Et le texte qui m’est octroyé décrit assez bien mon état d’esprit sur Twitter, en tout cas une partie : oui, j’aime bien l’humour à 2 balles, le jeu de mot tarabiscoté, le calembour capillo-tracté, les vannes qui s’auto-détruisent. C’est ainsi, depuis que je suis gamin j’aime jouer avec les mots, les charcuter, les secouer. Une sorte de réaction à mes études en khâgne où tant de mots universitaires, sérieux et abscons nous étaient imposés à ingurgiter et rendre sous forme de dissertations. Je le fais sur Twitter, je le faisais avant dans mes articles de presse (j’ai débuté en locale), mais je le pratique aussi « IRL », dans la vraie vie. Exemple : en voiture et en famille, je ne manque jamais de raconter à mes enfants des histoires abracadabrantesques sur l’origine des noms de ville, dont nous lisons les plaques. J’invente, à base de jeux de mots, des explications tordues mais que je veux croire aptes à ouvrir leur imaginaire. Un truc précieux vous l’avez saisi.

Les Inrocks tapent juste aussi, quand ils décrivent les hashtags (mots clé) #dansedesmots et #aietech comme parmi mes piliers sur Twitter. Ce que confirme aujourd’hui mon profil Vizify. C’est presque une conviction : présent sur le réseau depuis mars 2009, j’ai rapidement voulu aérer la pratique du tag, en le rendant là aussi à la limite de l’absurde et du message bis. Bref, pour déconner un peu dessus quoi.

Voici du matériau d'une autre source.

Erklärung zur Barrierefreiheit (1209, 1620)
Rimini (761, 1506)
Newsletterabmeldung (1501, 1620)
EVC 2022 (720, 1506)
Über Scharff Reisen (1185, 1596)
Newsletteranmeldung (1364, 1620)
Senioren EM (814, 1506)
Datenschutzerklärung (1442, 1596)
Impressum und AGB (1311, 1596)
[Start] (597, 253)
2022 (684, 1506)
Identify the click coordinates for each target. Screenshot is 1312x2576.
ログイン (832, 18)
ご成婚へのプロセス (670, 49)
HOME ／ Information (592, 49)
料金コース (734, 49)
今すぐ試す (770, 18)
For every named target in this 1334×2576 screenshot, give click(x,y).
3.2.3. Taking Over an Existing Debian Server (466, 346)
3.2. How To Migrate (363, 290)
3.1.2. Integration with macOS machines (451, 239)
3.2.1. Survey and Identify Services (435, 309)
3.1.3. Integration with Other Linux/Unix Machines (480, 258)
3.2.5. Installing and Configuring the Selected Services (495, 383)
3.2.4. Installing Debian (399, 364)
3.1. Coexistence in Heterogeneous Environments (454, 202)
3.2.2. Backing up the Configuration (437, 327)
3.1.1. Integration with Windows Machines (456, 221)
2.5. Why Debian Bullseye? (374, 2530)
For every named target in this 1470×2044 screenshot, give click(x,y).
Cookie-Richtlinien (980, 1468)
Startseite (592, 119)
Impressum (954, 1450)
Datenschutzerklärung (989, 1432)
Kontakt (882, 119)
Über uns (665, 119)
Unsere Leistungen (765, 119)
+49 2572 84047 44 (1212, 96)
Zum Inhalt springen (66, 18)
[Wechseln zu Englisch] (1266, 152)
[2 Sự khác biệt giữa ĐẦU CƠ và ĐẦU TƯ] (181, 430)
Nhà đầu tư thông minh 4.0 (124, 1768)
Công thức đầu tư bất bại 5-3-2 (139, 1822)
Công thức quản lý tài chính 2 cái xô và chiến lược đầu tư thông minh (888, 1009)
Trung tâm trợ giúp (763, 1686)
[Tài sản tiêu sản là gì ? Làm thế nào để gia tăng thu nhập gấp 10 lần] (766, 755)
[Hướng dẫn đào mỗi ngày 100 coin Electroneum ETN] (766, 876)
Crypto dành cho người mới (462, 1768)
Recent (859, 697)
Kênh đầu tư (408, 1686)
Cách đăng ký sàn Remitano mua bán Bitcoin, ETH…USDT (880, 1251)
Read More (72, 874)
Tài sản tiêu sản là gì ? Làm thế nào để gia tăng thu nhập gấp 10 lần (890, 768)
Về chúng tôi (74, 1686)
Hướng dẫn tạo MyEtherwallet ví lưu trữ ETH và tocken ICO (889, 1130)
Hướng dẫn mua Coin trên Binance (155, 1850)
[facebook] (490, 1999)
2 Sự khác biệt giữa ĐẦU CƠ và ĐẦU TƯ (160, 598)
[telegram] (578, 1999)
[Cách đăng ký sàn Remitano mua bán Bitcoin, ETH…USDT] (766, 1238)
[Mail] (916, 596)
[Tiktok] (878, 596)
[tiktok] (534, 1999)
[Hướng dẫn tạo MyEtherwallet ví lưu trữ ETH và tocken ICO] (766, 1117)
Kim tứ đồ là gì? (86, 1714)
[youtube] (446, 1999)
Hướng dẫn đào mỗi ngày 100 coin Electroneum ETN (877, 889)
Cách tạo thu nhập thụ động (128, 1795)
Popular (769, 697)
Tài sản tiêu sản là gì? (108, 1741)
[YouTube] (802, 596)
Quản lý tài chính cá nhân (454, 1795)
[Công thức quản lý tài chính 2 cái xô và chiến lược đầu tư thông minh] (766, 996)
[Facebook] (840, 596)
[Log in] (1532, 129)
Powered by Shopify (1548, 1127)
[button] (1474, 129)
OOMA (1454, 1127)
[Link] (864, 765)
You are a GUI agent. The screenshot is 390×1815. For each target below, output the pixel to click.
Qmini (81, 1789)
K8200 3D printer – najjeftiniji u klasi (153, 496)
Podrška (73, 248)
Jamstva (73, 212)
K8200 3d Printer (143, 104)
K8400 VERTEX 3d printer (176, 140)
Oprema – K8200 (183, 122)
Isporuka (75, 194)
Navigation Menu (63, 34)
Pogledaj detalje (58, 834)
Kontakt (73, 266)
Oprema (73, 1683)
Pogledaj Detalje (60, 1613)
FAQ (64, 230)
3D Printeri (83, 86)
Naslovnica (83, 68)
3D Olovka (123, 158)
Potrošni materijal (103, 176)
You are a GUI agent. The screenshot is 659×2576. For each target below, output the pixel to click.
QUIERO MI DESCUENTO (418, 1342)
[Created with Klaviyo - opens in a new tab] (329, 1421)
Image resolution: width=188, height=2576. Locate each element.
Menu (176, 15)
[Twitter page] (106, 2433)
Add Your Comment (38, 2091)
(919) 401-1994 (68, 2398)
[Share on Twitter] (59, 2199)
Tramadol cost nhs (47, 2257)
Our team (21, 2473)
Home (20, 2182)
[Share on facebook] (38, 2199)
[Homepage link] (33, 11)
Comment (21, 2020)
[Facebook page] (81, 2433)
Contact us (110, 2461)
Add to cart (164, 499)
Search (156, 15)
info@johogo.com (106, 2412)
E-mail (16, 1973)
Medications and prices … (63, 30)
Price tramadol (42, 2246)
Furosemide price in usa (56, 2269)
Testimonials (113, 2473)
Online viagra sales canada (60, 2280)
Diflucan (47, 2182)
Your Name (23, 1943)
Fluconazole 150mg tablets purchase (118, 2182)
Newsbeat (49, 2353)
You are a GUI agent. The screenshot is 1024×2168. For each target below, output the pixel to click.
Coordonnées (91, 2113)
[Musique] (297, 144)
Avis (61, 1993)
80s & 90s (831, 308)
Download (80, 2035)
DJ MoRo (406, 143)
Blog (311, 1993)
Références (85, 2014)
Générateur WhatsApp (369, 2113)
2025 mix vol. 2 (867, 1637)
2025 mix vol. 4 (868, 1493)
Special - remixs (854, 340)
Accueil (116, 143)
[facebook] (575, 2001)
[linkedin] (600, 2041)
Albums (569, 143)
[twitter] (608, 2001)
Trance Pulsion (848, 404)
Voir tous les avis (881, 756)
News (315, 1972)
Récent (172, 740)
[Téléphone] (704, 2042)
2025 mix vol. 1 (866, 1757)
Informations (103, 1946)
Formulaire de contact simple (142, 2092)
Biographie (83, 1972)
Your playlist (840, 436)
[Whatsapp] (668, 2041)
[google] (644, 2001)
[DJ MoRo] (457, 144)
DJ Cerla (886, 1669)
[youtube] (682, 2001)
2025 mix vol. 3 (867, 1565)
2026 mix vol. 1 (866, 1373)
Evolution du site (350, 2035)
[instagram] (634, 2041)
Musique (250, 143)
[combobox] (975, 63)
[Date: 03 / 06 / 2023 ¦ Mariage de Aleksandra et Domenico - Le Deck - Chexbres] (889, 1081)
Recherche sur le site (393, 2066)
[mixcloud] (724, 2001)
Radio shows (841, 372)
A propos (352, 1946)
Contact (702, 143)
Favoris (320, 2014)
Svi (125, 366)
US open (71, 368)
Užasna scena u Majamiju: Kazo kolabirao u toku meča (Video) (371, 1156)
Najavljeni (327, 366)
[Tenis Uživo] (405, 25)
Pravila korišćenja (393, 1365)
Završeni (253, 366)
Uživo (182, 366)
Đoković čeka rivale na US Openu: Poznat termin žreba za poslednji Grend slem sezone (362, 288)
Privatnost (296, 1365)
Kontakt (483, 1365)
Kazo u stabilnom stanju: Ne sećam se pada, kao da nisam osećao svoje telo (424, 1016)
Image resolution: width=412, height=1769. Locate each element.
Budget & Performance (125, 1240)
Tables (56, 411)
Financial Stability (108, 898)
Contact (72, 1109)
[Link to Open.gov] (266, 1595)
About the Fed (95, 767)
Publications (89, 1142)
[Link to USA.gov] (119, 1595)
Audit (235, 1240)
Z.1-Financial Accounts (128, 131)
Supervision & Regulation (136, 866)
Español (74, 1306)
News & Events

Les Inrocks sont un peu moins justes quand ils me comparent à Yves Landes (@LANDEYves sur Twitter), dont je ne suis pas forcément très fan ou très proche, ou m’associent aux Grosses Têtes. Humour oui, mais pas potache et grivois par défaut, ni phallocrate (surtout pas alors). Mais c’est ainsi, il faut l’admettre, une fois que vous « lâchez » vos tweets dans la nature, vos traces de vous sur les réseaux, ils vous échappent un peu et révèlent peut être un autre « vous » ignoré ou moins en évidence pour votre ego.

Au final, j’en tire les quelques enseignements suivants :

    • impact : un bon vieil article de presse (print ou web), rien de tel pour vous donner de l’audience et de la notoriété;
    • effet constaté : dans ce cas précis, mon compte Twitter a été propulsé de plus d’une centaine de nouveaux abonnés ce jour là;
    • relativité : l’humour en général et en particulier sur les réseaux sociaux, et encore plus sur le fusant Twitter, est très relatif;
    • mimétisme : les tops, classements, tiercés… dans la presse magazine comme sur le web, c’est forcément réducteur.

Conseil final, que j’ai lu souvent dans les écrits d’un Loïc Le Meur par exemple : n’hésitez pas à pratiquer l’humour et la dérision sur les réseaux sociaux, surtout sur vous même. C’est une petite prise de risque par rapport à certains métiers et activités, mais c’est surtout une prise de distance pour se dégonfler un peu nos melons et communiquer quelque chose de très simple à autrui : le rire et la détente.